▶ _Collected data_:
---------------

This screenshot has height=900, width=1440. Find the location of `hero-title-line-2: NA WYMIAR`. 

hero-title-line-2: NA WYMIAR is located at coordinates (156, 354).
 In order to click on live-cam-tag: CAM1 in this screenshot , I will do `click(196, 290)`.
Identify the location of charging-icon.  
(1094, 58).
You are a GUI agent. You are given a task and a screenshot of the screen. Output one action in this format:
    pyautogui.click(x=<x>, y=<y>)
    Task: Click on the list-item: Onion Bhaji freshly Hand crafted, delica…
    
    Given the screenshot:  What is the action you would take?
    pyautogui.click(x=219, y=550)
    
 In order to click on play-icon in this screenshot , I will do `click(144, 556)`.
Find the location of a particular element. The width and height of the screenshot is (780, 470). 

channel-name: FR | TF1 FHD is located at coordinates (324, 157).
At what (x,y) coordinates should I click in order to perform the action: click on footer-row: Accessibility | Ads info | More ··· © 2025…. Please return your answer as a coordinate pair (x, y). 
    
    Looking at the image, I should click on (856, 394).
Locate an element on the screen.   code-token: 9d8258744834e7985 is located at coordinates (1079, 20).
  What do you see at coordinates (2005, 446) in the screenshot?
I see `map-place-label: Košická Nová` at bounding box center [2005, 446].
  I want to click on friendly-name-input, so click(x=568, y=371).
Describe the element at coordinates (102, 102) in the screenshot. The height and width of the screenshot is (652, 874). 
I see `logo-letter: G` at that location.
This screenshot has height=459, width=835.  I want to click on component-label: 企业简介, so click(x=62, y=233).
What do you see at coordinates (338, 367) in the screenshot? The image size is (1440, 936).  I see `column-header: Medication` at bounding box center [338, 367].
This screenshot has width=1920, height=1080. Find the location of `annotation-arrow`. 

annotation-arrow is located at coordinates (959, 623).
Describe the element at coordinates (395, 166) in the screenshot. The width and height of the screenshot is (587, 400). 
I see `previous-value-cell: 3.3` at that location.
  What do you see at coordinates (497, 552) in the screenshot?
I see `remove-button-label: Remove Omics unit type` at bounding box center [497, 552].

---------------

▶ _Goal of the exercise_:
Duplicate the items from the line containing "I want to click on friendly-name-input, so" through the line containing "What do you see at coordinates (338, 367)", inclusive.

▶ _Task output_:
  I want to click on friendly-name-input, so click(x=568, y=371).
Describe the element at coordinates (102, 102) in the screenshot. The height and width of the screenshot is (652, 874). 
I see `logo-letter: G` at that location.
This screenshot has height=459, width=835.  I want to click on component-label: 企业简介, so click(x=62, y=233).
What do you see at coordinates (338, 367) in the screenshot? The image size is (1440, 936).  I see `column-header: Medication` at bounding box center [338, 367].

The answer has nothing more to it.